跳到主要内容

批处理

批处理是指同时处理多个 LLM 请求的技术,适用于需要处理大量数据的场景,如批量翻译、内容生成、数据标注等。

应用场景

常见批处理任务

  • 批量翻译: 翻译大量文档或字符串
  • 内容生成: 批量生成产品描述、文章
  • 数据标注: 自动分类、打标签
  • 内容审核: 批量检查内容合规性
  • 信息提取: 从大量文本中提取结构化数据

实现方式

1. 简单循环(串行)

最简单但效率最低:

from openai import OpenAI

client = OpenAI(api_key="your-api-key", base_url="https://api.weelinking.com/v1")

def process_batch_serial(items):
results = []
for item in items:
response = client.chat.completions.create(
model="gpt-4o-mini",
messages=[{"role": "user", "content": item}]
)
results.append(response.choices[0].message.content)
return results

# 使用
items = ["翻译:Hello", "翻译:World", "翻译:Goodbye"]
results = process_batch_serial(items)

2. 异步并发

使用 asyncio 实现并发请求:

import asyncio
from openai import AsyncOpenAI

async_client = AsyncOpenAI(
api_key="your-api-key",
base_url="https://api.weelinking.com/v1"
)

async def process_single(item):
response = await async_client.chat.completions.create(
model="gpt-4o-mini",
messages=[{"role": "user", "content": item}]
)
return response.choices[0].message.content

async def process_batch_async(items, concurrency=10):
semaphore = asyncio.Semaphore(concurrency)

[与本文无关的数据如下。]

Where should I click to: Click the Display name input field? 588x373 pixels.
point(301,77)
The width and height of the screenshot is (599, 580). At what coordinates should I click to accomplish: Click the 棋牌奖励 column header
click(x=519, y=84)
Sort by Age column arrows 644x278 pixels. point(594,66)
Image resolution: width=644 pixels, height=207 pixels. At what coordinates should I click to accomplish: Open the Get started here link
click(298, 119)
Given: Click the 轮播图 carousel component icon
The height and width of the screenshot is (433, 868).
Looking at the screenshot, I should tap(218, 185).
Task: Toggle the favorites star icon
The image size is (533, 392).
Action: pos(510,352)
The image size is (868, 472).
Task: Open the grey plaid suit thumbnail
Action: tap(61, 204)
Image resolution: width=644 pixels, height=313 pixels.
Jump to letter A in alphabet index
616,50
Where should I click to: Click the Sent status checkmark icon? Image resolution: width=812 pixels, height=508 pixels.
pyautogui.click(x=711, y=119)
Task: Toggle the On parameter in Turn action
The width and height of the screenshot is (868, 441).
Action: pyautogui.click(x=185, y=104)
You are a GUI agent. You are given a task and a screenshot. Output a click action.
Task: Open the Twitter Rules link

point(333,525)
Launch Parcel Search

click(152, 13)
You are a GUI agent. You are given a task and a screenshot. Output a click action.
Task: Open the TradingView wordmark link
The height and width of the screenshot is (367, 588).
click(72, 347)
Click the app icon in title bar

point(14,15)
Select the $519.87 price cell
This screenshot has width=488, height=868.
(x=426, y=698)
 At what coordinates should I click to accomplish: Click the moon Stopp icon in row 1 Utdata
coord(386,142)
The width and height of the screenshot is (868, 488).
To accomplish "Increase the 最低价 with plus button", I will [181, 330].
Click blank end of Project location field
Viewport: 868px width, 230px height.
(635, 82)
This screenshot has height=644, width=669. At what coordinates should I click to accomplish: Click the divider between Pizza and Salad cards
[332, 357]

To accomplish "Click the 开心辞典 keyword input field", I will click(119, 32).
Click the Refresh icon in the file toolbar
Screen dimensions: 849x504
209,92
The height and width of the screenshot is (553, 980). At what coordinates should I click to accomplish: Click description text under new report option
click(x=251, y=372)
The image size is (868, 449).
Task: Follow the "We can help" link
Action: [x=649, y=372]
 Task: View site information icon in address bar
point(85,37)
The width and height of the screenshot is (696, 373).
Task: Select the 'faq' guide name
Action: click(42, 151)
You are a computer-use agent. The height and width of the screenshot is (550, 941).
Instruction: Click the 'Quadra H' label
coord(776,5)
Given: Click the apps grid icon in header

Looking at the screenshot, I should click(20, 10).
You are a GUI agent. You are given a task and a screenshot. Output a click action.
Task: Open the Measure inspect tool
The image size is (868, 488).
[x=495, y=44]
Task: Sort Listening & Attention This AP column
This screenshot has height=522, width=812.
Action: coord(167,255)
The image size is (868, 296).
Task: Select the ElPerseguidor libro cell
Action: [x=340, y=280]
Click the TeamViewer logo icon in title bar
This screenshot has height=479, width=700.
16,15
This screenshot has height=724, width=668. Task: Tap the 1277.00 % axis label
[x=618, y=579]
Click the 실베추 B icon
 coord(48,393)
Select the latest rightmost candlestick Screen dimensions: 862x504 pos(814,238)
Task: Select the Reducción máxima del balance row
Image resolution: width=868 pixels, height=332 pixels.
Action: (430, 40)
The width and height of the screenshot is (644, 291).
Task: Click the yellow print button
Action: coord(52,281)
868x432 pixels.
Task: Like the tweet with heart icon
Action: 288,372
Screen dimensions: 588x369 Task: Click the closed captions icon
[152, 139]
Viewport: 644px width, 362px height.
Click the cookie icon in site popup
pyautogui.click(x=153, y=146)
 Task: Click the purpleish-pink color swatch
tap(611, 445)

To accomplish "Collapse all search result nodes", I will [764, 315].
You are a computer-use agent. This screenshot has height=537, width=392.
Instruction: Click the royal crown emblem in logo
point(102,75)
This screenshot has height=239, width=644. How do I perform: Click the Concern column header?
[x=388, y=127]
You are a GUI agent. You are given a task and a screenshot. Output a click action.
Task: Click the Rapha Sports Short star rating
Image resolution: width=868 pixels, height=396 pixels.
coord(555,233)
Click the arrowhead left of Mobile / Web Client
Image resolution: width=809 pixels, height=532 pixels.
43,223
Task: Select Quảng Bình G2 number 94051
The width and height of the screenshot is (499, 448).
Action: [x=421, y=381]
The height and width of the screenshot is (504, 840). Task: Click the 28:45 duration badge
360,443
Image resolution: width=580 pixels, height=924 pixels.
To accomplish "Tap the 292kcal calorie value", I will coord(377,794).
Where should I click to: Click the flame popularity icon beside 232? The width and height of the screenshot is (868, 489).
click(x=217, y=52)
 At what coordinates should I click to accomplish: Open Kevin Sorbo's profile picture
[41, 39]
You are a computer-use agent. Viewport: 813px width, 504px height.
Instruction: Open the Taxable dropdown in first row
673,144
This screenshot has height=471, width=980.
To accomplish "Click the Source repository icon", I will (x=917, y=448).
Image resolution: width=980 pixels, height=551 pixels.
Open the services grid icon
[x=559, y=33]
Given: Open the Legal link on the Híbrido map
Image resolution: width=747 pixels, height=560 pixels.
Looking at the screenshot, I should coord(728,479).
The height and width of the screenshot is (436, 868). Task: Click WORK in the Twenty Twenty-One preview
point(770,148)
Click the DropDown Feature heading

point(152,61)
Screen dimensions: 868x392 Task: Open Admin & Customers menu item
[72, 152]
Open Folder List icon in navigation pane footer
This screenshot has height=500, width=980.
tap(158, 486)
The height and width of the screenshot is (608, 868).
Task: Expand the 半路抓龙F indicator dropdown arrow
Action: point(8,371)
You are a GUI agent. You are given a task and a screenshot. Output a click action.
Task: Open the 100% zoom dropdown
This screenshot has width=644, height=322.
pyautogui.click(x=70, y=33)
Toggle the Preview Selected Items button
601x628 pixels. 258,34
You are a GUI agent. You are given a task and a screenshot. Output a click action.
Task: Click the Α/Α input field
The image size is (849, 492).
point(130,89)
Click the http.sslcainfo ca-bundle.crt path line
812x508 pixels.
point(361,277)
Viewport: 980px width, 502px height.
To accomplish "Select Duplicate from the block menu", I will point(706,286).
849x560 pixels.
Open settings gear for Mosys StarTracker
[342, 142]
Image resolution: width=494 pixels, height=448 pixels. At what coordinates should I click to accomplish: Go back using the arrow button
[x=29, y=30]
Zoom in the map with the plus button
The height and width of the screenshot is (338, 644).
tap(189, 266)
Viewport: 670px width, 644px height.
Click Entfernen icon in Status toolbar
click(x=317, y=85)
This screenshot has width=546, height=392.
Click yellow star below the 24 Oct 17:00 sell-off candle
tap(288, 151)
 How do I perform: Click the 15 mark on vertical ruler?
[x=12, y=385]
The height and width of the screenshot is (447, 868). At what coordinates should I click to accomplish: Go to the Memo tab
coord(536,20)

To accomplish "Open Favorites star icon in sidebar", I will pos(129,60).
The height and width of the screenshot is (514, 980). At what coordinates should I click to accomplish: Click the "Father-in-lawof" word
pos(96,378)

async def process_with_semaphore(item):
async with semaphore:
return await process_single(item)

tasks = [process_with_semaphore(item) for item in items]
return await asyncio.gather(*tasks)

# 使用
items = ["任务1", "任务2", "任务3", ...]
results = asyncio.run(process_batch_async(items, concurrency=10))

3. 线程池

使用 ThreadPoolExecutor:

from concurrent.futures import ThreadPoolExecutor, as_completed
from openai import OpenAI

client = OpenAI(api_key="your-api-key", base_url="https://api.weelinking.com/v1")

def process_single(item):
response = client.chat.completions.create(
model="gpt-4o-mini",
messages=[{"role": "user", "content": item}]
)
return response.choices[0].message.content

def process_batch_threaded(items, max_workers=10):
results = [None] * len(items)

with ThreadPoolExecutor(max_workers=max_workers) as executor:
future_to_index = {
executor.submit(process_single, item): i
for i, item in enumerate(items)
}

for future in as_completed(future_to_index):
index = future_to_index[future]
try:
results[index] = future.result()
except Exception as e:
results[index] = f"Error: {str(e)}"

return results

4. OpenAI Batch API

OpenAI 提供专门的批处理 API,成本更低:

import json
from openai import OpenAI

client = OpenAI(api_key="your-api-key", base_url="https://api.weelinking.com/v1")

def create_batch_file(requests):
"""创建批处理输入文件"""
lines = []
for i, req in enumerate(requests):
line = {
"custom_id": f"request-{i}",
"method": "POST",
"url": "/v1/chat/completions",
"body": {
"model": "gpt-4o-mini",
"messages": [{"role": "user", "content": req}]
}
}
lines.append(json.dumps(line))
return "\n".join(lines)

def submit_batch(requests):
# 创建文件内容
file_content = create_batch_file(requests)

# 上传文件
file = client.files.create(
file=file_content.encode(),
purpose="batch"
)

# 创建批处理任务
batch = client.batches.create(
input_file_id=file.id,
endpoint="/v1/chat/completions",
completion_window="24h"
)

return batch.id

def get_batch_results(batch_id):
batch = client.batches.retrieve(batch_id)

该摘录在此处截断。